Roman "Am Rand": Scheitern macht einsam

Ein Mann steht auf einem Gipfel und legt Zeugnis ab über all die Katastrophen seines Lebens: Hans Platzgumers beklemmender Roman „Am Rand“.

Der Mann, der da in der Morgendämmerung auf einen Gipfel gestiegen ist, um nicht mehr herunterzukommen, hat zwei Menschen getötet. Aber ist er ein Mörder? Oder ein Mensch, der in seinem Verantwortungsbewusstsein Prioritäten gesetzt hat, die von der juristischen Norm abweichen? Gerold Ebner heißt er, ist Anfang 40 und legt Zeugnis ab über sein Leben.

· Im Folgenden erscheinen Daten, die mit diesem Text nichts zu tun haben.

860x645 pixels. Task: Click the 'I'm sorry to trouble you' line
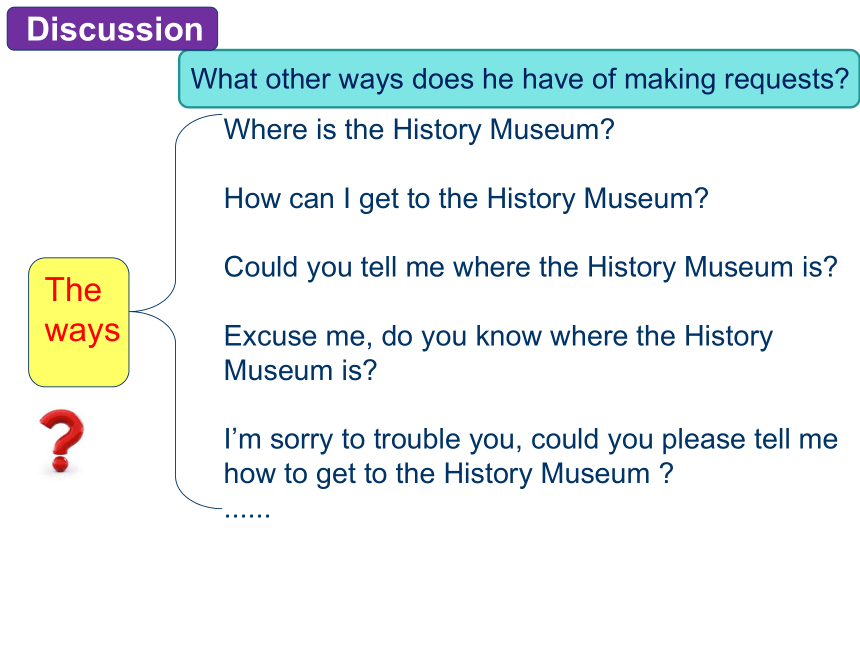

Der Tonfall ist das Entscheidende in Hans Platzgumers beklemmendem Roman. Denn Ebner, der sich in der Technik japanischer Kampfsportarten und der damit verbundenen Beherrschung ausgebildet hat, erzählt zum einen die Katastrophen seines Lebens und die anderer Leben so, als gingen sie ihn nichts an.

Das erschütternde Protokoll eines umfassendes Scheiterns

Andererseits verfügt er über ein hohes Maß an Plastizität und Eindringlichkeit. Ebner wächst in Westösterreich als Sohn einer Mutter aus Südtirol auf. Er ist im Wortsinn ein Hurensohn; seinen Vater hat er nie kennengelernt. So leben sie in einer noch von den Nazis erbauten Siedlung, deren Straßennamen als Echo des italienisch-deutsch-österreichischen Südtirol-Komplexes in die Jetztzeit hallen: Meraner Straße, Bozener Straße. Es ist eine fade Existenz. Gerold versucht sich als Schriftsteller und endet als Hilfsarbeiter; eines Tages steht der Vater der Mutter vor der Tür, und bei aller Dezenz des Erzählens wird sofort deutlich, dass auch diese Beziehung eine ungute ist. Wer oder was immer Gerold begegnet, Freundschaften, Verwandte, Beziehungen zu Frauen – es nimmt kein gutes Ende.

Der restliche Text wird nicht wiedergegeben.